While the Purview hub is available for most Fabric roles, for access to the full spectrum of Purview hub capabilities, a user must be a Fabric admin. To be assigned an Admin role in Fabric, a user must either be a global admin or Power Platform admin within their Microsoft tenant or be assigned specifically as a Fabric admin by another admin account. As can be seen from the main Purview hub view below (taken from the Fabric documentation), all advanced Purview functionalities are linked to Fabric but are still managed through the Purview service proper.

 

Fabric admins also have exclusive access to the Admin Portal and default access to the admin workspace. The Admin Portal allows users to monitor resource usage and grant or withhold access on capacities, connectivity, reports and much more. The admin workspace is a read-only Fabric workspace that allows users to monitor Fabric via auto-generated reports on the usage aspects of Fabric not available through Purview hub reports, broken down by date, user ID and more. Tenant admins can share this workspace with other tenant users, in the same way as for other workspaces.

Drawbacks in Fabric (at time of writing)

Presently, Fabric only has locally-redundant storage (LRS) and, in Azure regions where it is available, zone-redundant storage (ZRS) for OneLake data. Region selection is determined by Workspace location (selected by the user). There is no currently geo-redundant storage (GRS) feature, but Microsoft has detailed a workaround for this: they recommend creating more workspaces in other regions and then using Fabric’s data factory service to periodically copy data from the primary workspace into these secondary ones. This, in effect, sets up GRS manually.

There is no private endpoint support for Fabric – if private endpoints are nevertheless required, users can solve via linking existing non-Fabric resources, such as Synapse, to Fabric. This arrangement will require authentication to allow Fabric to access the data – this can be made easier by placing these in the same Azure Resource Group, for example.

Conclusions

To maintain a secure Fabric environment, a lot of planning will be required. Security concerns will need to be weighed up alongside factors such as performance, cost, optimising data storage and ease of use. There will also be legal and sector-specific requirements to be accounted for when designing a Fabric solution.

The bulk of security decisions will likely be made at the item level, as the goal is for Fabric to be an end-to-end data solution, which will include large numbers of users with different roles who will therefore use different items to accomplish their tasks. For data storage items, effective security will additionally require using the granular access tools to manage such a wide range of users.

There are cases where security can be limited to high-level options like configuring MEID or workspace-level roles and permissions, such as an end-to-end workspace storing all the data used exclusively by a single team for migrating data.

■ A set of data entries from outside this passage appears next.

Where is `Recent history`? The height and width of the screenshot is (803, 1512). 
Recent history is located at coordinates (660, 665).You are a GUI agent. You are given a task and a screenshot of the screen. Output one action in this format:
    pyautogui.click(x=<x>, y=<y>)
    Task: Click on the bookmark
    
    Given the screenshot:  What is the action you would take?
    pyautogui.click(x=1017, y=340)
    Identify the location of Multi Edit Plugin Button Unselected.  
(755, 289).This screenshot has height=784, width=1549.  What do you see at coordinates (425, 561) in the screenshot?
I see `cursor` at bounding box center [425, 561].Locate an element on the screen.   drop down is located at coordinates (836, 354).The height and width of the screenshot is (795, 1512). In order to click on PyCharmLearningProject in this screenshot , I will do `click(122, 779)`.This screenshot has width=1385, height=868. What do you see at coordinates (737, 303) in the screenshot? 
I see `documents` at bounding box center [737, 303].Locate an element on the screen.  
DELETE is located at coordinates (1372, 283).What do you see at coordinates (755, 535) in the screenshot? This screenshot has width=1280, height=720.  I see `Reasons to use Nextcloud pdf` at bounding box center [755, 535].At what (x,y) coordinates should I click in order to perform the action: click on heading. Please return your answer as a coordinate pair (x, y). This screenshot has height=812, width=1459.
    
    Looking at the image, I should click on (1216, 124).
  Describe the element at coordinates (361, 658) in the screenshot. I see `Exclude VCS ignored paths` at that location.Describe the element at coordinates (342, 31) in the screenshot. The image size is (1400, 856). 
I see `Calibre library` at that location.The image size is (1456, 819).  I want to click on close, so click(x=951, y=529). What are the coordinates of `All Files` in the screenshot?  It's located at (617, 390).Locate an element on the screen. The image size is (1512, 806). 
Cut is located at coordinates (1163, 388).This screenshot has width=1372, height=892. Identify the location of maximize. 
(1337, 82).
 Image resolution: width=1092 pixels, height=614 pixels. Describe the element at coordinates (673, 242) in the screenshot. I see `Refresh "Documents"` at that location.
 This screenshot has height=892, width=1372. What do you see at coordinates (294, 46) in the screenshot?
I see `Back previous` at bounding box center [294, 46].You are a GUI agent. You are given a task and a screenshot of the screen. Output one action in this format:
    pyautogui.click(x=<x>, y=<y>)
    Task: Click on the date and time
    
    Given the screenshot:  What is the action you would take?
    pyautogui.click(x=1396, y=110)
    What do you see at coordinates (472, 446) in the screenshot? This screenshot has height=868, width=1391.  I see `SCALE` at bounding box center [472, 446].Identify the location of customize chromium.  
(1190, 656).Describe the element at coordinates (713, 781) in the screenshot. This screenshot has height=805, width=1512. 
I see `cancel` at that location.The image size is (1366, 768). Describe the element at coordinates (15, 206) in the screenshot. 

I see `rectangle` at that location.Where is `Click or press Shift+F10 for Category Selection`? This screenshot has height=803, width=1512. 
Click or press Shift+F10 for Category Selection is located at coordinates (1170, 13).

If, on the other hand, there are lots of users from different backgrounds in a workspace or item, such as employees in different departments or even companies, the security environment would be more complex and require more intense oversight, particularly with granular tools like the T-SQL queries and sensitivity labels.

In addition, the granular security features for data stores allow for a greater range of users to access a specific storage item. If implemented properly, this gives a strong security environment while maintaining a simple and user-friendly data storage environment, greatly enhancing an organisation’s efficiency and agility with data.